Instructions to follow:
Locate the line containing "Screen dimensions: 881x714" in the entries below, then retype it and every later line exactly, leaving out pictures.

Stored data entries
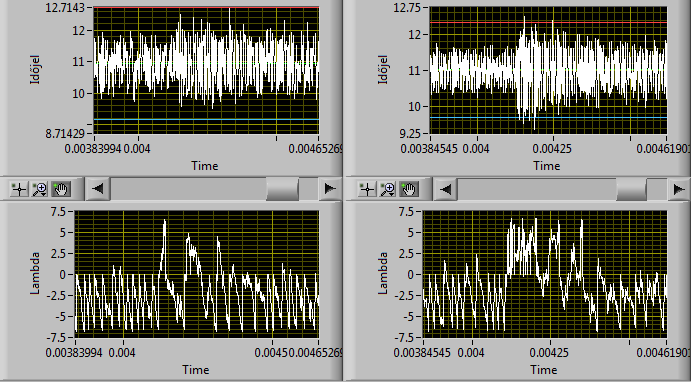
Task: Select the cursor crosshair tool on right graph palette
Action: [367, 189]
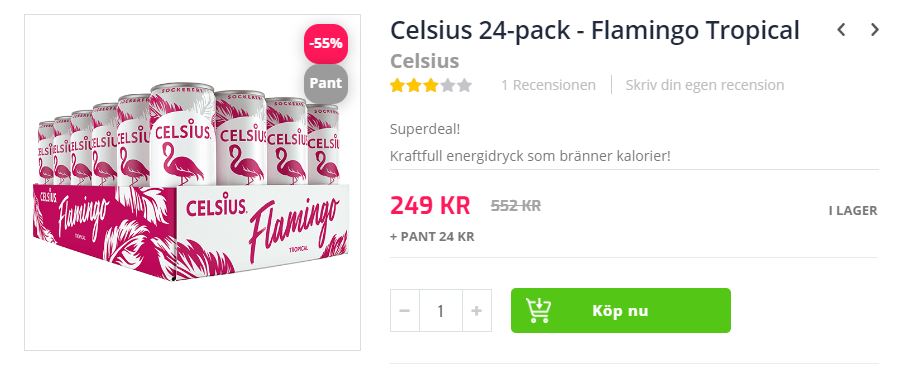Image resolution: width=899 pixels, height=373 pixels.
Task: Click the grey Pant badge
Action: pyautogui.click(x=326, y=83)
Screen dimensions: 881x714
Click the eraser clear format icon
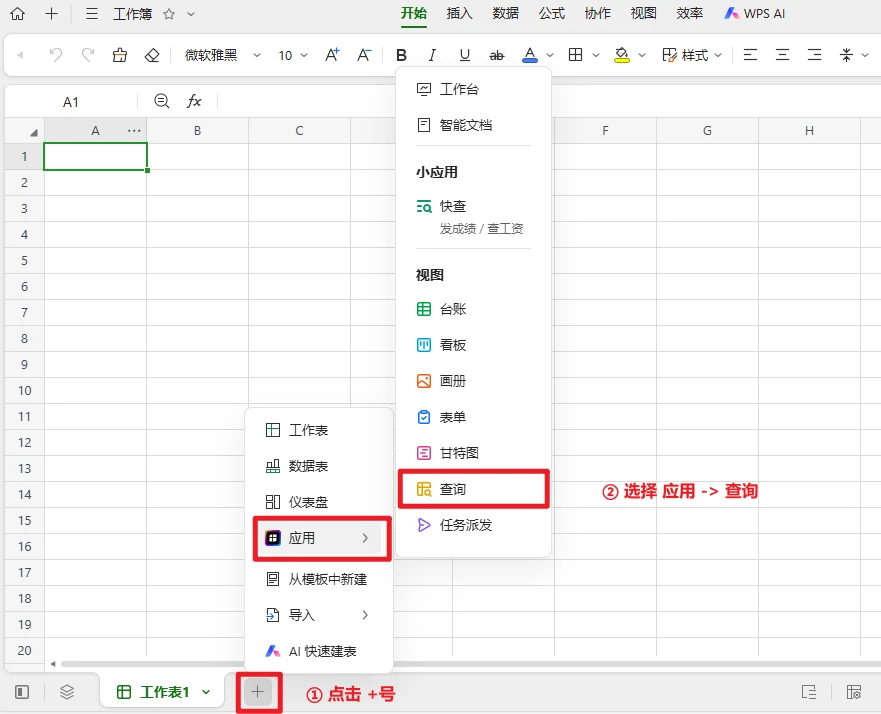[x=152, y=55]
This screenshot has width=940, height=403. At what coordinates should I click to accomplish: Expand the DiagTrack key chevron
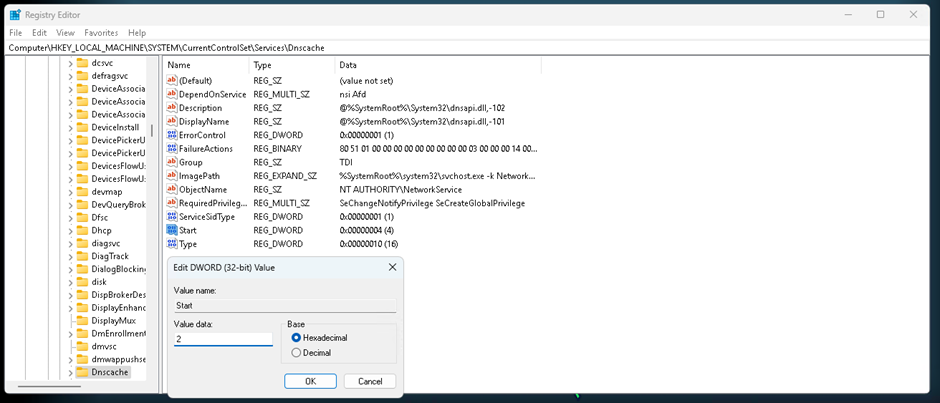click(70, 256)
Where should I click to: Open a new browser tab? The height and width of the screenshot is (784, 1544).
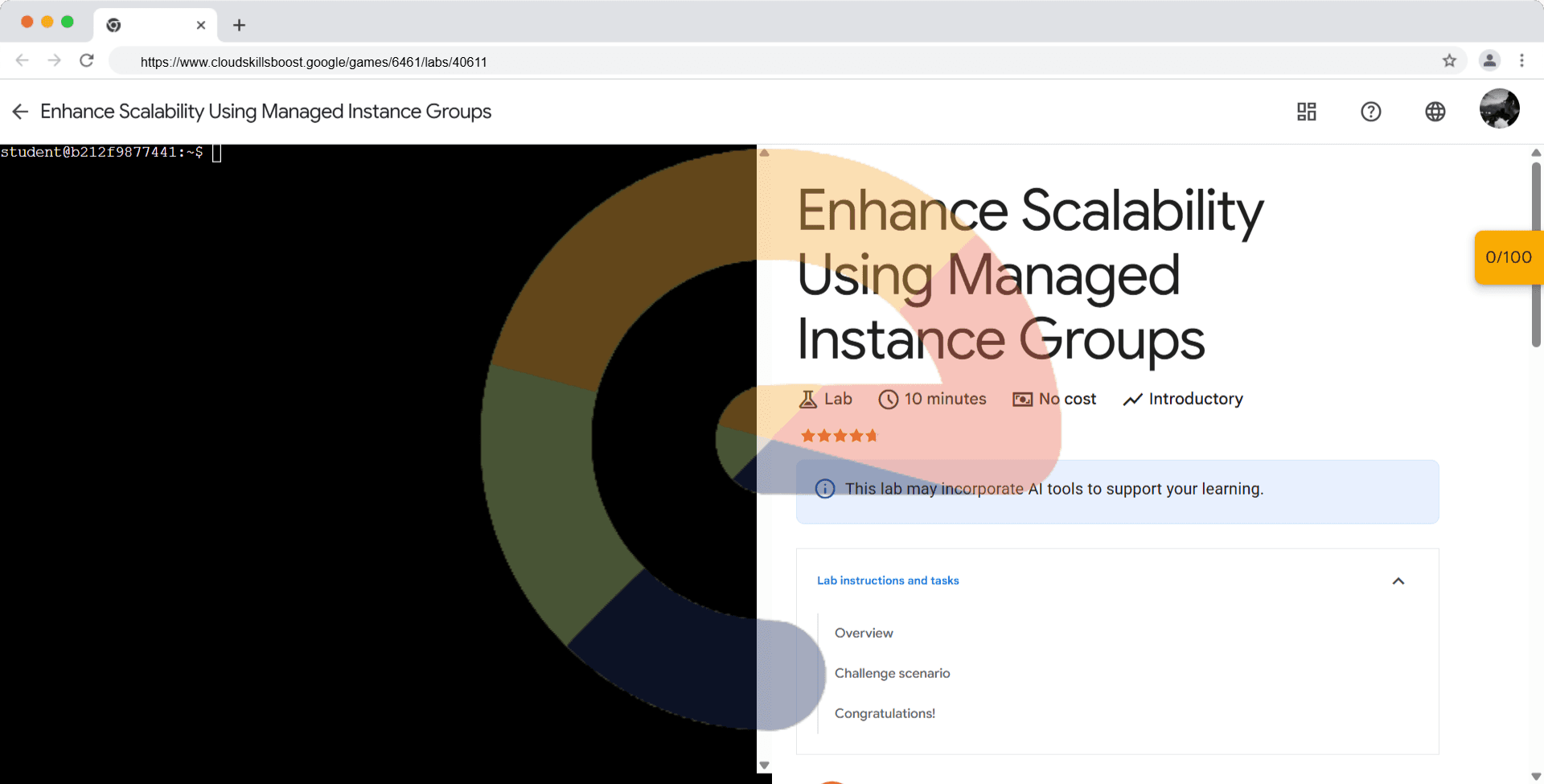[239, 25]
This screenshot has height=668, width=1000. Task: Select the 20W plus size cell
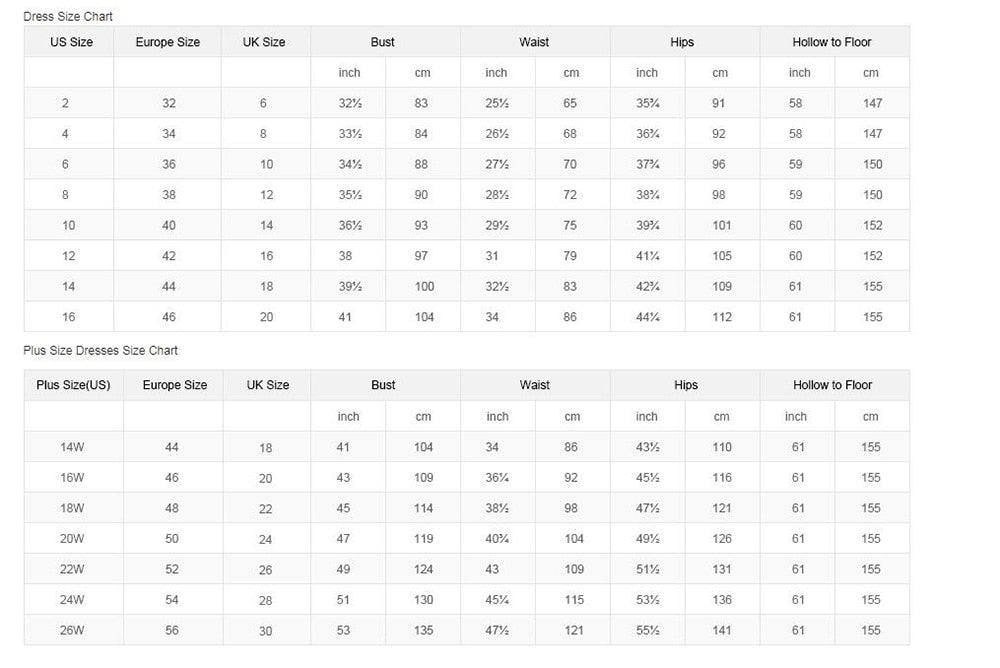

Finished exercise:
Screen dimensions: 881x714
Click the eraser clear format icon
[x=152, y=55]
This screenshot has width=940, height=403. At what coordinates should I click to accomplish: Expand the DiagTrack key chevron
click(70, 256)
Where should I click to: Open a new browser tab? The height and width of the screenshot is (784, 1544).
[239, 25]
This screenshot has height=668, width=1000. Task: Select the 20W plus size cell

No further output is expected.